Membrane proximal epitope facilitates efficient T cell synapse formation by CD3-bispecific antibodies and is a requirement for myeloma cell killing by anti-FcRH5/CD3

J. Li¹, N. Stagg¹, J. Johnston¹, M. J. Harris², S. A. Menzies², D. DiCara¹, V. Clark¹, R. Cook¹, D. Slaga¹, R. Nakamura¹, L. MacCarty¹, S. Sukumaran¹, E. Luis¹, Z. Ye¹, T. Sumiyoshi¹, D. Danilenko¹, G. Lee¹, K. Totpal¹, D. Ellerman¹, I. Hotzel¹, J. R. James², T. T. Junttila¹*

¹Genentech, Inc. 1 DNA Way, South San Francisco, CA 94080;

²Department of Medicine, University of Cambridge, MRC-LMB, Cambridge, CB2 0QH

*Corresponding author: Teemu T. Junttila, Genentech Inc. 1 DNA Way, South San Francisco, CA 94080

Bispecific antibodies that retarget cytotoxic T cell activity to kill cancer cells are currently under clinical evaluation. However, the molecular mechanism for how CD3-bispecific antibodies ‘trigger’ intracellular T cell signaling is not known.
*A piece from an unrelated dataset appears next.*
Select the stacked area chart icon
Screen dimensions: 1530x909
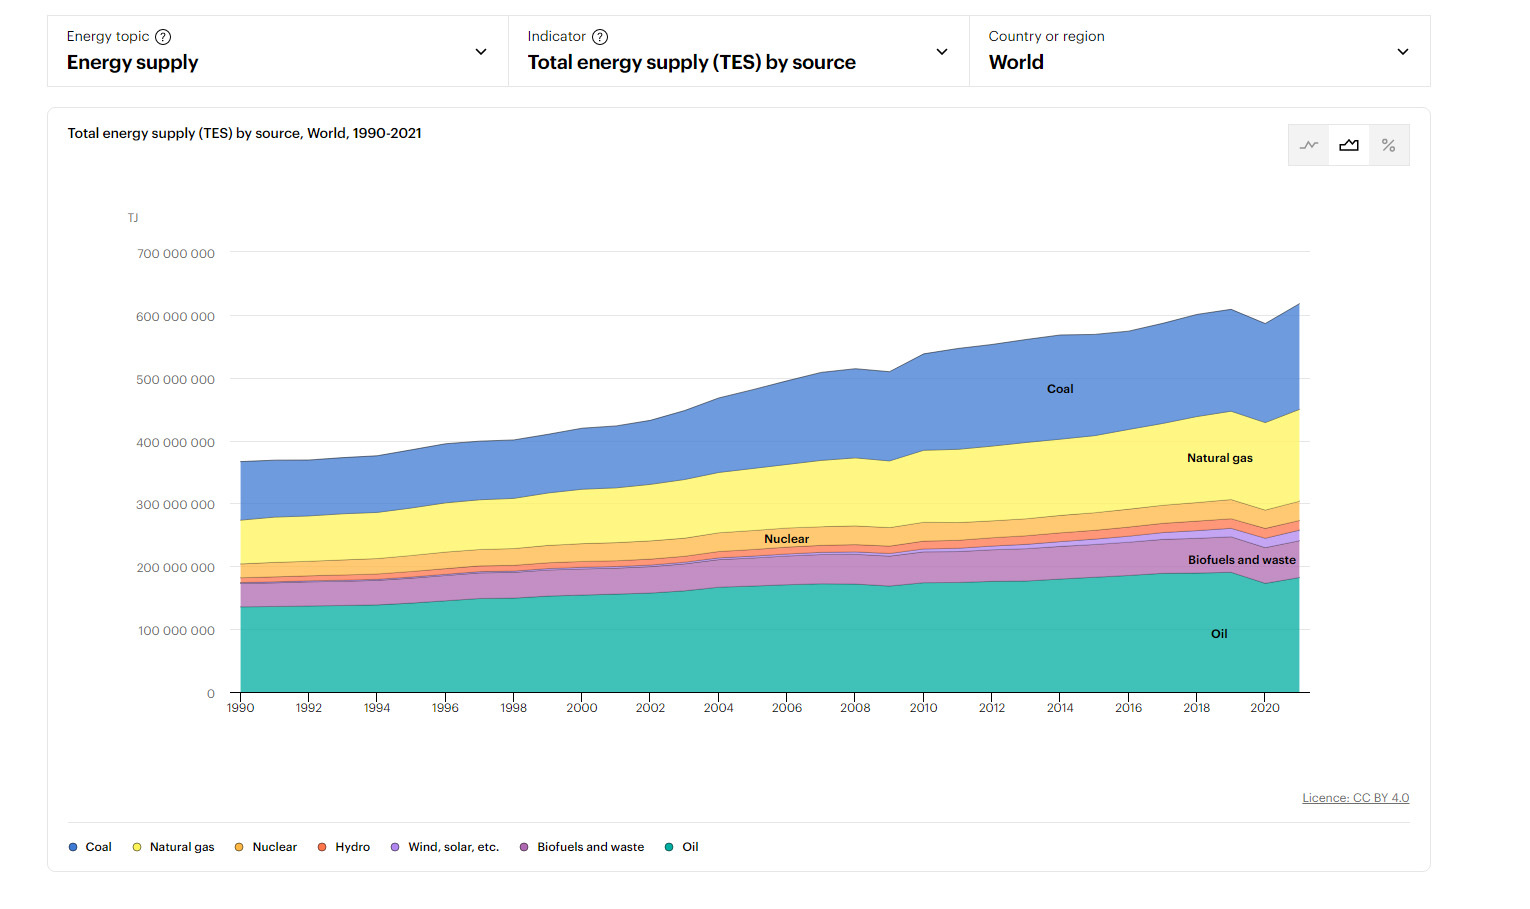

We demonstrate that bispecific antibodies invoke an equivalent biophysical mechanism of TCR triggering as that observed for the TCR/pMHC interaction, including target clustering and exclusion of CD45 phosphatase from the synapse. The dimensions of the target molecule play a key role in the efficiency of the synapse formation. However, we demonstrate that rational epitope selection can overcome the spatial inhibition caused by target molecules with a large extracellular domain and result in efficient synapse formation and highly potent T cell triggering. With this insight, we developed a novel T-cell dependent bispecific (TDB) antibody, anti-FcRH5/CD3 TDB, targeting the B cell lineage marker FcRH5 for multiple myeloma. Anti-FcRH5/CD3 TDB demonstrated cytotoxicity against human plasma cells and patient derived myeloma tumor cells at picomolar doses. Very low target expression level is sufficient to induce anti-FcRH5/CD3 TDB mediated killing, indicating broad activity in multiple myeloma where the prevalence of FcRH5 expression is 100%. In primates, anti-FcRH5/CD3 treatment resulted in complete depletion of tissue B cells and bone marrow plasma cells. Anti-FcRH5/CD3 TDB induces immunosuppressive feedback signaling, including PD1 up-regulation, which can be overcome by PD-L1 antibodies. These data demonstrate the potential for the anti-FcRH5/CD3 TDB, alone or in combination with inhibition of PD1/PDL1 signaling in the treatment of multiple myeloma and other B-cell malignancies.